Un moment ! Je ne trouve pas que la proposition du ministre de la justice mérite d’être tournée en dérision.

LE MINISTRE DE L’INSTRUCTION PUBLIQUE.

Ni moi ; son argumentation me paraît aussi forte qu’éloquente.

LE MINISTRE DE LA MARINE.

Cette amnistie aurait quelque chose de titanesque et d’incommensurable qui me séduit.

LE MINISTRE DE L’INTÉRIEUR.

Je ne vois pas pourquoi la société n’essaierait point d’un pardon généreux envers des hommes plus égarés que coupables.

LE VENGEUR.

J’ai besoin de soldats.

LE MINISTRE DES AFFAIRES ÉTRANGÈRES.

Moi, j’ai besoin d’ambassadeurs, le ministre des finances a besoin de percepteurs, le ministre de la guerre a besoin d’intendans ; à l’exception de l’instruction publique, tous les ministères ont besoin d’hommes sûrs. Le ministre de la justice va nous donner ce qu’il nous faut, et il lui restera de quoi se pourvoir lui-même !

LE MINISTRE DE LA JUSTICE.

Tu ne crois donc pas à la perfectibilité de l’ame humaine ?

LE MINISTRE DES AFFAIRES ÉTRANGÈRES.

Non.

LE MINISTRE DE LA JUSTICE.

Alors tu n’es pas révolutionnaire.

LE MINISTRE DES AFFAIRES ÉTRANGÈRES.

C’est connu.

LE CONSUL.

Ne discutez pas davantage. Rien de semblable à ce que l’on propose n’aura lieu tant que je garderai le pouvoir.

LE VENGEUR.

Tu manques de foi.

LE CONSUL.

C’est possible. Je ne manquerai pas de conscience… D’ailleurs, je ne refuse point d’accorder des grâces isolées et motivées en aussi grand nombre qu’il le faudra.

LE MINISTRE DE LA JUSTICE.

L’effet moral ne sera pas le même.

LE CONSUL.

La parole est au ministre de l’intérieur.

LE MINISTRE DE LA JUSTICE.

Cependant…

LE CONSUL.

Tu n’as pas la parole.

LE MINISTRE DE LA JUSTICE.

Je donne ma démission.

LE CONSUL.

Je l’accepte. (Le ministre de la justice sort.)


IX.


LE MINISTRE DE L’INTÉRIEUR.

Citoyens, nous faisons une grande expérience. Pour ne rien se dissimuler, elle a ses résultats douteux et ses côtés effrayans. Si nous n’avions pas vu de nos yeux combien toute autre forme de gouvernement est devenue impossible, nous pourrions douter que la nation fût mûre pour la république sociale ; mais loin de moi ce doute impie ! En somme, au milieu de ces convulsions, la vieille société se dissout jusque dans les principes faux et menteurs sur lesquels elle était basée.

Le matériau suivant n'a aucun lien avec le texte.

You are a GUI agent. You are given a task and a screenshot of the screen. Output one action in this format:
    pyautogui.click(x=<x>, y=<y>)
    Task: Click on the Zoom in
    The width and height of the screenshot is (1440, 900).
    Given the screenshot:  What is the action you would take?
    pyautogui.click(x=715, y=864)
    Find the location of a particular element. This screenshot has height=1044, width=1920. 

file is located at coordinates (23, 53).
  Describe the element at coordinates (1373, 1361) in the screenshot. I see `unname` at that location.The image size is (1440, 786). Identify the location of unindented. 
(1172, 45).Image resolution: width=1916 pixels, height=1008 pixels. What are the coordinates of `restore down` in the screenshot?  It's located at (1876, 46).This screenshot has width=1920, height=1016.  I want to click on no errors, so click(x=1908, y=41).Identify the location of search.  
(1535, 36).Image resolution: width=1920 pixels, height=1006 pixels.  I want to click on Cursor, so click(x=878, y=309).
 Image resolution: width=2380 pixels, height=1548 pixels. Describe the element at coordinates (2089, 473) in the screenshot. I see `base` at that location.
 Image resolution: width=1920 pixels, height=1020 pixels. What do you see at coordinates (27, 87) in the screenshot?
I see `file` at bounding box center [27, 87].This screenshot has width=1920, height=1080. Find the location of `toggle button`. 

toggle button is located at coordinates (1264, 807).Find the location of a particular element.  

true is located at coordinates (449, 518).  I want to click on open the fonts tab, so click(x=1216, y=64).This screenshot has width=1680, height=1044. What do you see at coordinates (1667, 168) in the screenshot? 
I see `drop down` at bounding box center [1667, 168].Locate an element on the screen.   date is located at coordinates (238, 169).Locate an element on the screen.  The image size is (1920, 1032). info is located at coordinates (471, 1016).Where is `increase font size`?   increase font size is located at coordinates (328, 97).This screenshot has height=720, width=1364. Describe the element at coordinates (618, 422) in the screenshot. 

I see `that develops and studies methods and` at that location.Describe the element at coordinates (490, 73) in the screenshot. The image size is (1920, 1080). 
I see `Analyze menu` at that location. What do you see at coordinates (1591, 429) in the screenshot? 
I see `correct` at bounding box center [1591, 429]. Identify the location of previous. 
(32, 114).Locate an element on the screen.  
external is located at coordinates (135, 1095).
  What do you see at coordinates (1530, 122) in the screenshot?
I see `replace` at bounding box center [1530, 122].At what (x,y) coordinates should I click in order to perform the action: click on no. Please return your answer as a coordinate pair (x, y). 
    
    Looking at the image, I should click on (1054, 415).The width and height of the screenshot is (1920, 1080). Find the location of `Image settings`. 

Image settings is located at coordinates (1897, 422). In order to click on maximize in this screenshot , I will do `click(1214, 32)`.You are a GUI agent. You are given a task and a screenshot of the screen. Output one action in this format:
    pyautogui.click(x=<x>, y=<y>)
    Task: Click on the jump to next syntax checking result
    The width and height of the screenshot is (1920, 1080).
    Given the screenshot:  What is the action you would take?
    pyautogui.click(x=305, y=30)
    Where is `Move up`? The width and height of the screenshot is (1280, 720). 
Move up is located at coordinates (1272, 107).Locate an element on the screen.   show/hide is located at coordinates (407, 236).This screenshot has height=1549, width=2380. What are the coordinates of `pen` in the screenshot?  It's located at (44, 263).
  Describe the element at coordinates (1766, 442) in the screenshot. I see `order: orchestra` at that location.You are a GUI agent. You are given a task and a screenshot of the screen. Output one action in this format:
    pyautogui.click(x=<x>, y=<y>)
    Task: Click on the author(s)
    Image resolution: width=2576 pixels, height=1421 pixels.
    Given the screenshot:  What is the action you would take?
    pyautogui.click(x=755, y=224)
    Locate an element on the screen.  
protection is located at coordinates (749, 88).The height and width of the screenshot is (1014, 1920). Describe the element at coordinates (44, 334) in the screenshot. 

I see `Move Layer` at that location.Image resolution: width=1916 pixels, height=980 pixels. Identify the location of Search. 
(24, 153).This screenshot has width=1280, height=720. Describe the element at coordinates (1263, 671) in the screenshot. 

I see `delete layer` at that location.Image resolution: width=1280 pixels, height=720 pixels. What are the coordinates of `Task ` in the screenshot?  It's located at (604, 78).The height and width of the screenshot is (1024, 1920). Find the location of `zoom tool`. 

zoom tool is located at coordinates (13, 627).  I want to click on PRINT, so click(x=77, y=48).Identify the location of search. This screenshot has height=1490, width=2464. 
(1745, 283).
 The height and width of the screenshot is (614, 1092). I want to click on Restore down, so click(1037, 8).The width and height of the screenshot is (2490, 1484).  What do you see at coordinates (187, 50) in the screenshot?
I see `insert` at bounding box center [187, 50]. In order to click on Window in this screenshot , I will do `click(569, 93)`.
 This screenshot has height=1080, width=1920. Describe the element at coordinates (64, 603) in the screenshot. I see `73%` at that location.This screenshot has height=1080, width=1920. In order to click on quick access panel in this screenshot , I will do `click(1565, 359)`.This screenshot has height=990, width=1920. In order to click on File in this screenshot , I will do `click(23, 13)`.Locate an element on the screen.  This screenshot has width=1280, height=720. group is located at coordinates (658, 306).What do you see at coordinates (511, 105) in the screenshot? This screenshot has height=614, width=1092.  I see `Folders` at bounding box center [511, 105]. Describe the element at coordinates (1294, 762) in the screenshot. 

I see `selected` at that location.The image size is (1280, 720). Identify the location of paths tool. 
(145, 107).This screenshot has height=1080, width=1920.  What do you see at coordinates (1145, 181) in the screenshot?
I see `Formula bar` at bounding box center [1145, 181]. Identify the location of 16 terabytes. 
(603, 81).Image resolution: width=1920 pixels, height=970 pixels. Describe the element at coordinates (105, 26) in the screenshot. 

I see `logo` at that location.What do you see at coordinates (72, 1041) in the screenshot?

La famille, la propriété, ne sont plus que des mots, la religion est à peine un souvenir. Voilà ce que nous avons gagné. À côté de ces avantages, de ces gains réels, se présente un péril : le désordre est partout ; partout il est au comble. Il faut le vaincre par la force et au besoin par la terreur. Personne ne veut travailler, personne ne veut obéir ; l’action du gouvernement est nulle, même dans les parties les plus socialistes du territoire. Il importe de supprimer au plus vite toute espèce de publication, d’interdire toute espèce de réunion, de défendre le séjour des villes aux habitans des campagnes, de couper toute communication entre les bourgeois et les paysans. En un mot, la liberté de locomotion doit être suspendue, sauf pour les besoins reconnus essentiels. En outre, il conviendrait d’appliquer immédiatement à l’agriculture le système de surveillance proposé pour l’industrie. Si nous ne rétablissons pas la paix dans les campagnes, nous périrons par la famine avant peu. Rien de plus certain.

LE CONSUL.

Mais comment rétablir la paix ? Voilà le problème.

LE MINISTRE DE L’INTÉRIEUR.

Il faut partout organiser tous les bons citoyens en garde nationale mobile, infanterie, cavalerie et artillerie. Cette garde nationale, divisée dans chaque district en autant de détachemens que la nécessité l’exigera, parcourra sans relâche le territoire où elle devra faire régner le travail et la paix. Tout paysan qui ne travaillera pas sera puni des peines les plus sévères, tout terrain en friche sera confisqué, et devra être cultivé par l’ancien propriétaire au profit du trésor public.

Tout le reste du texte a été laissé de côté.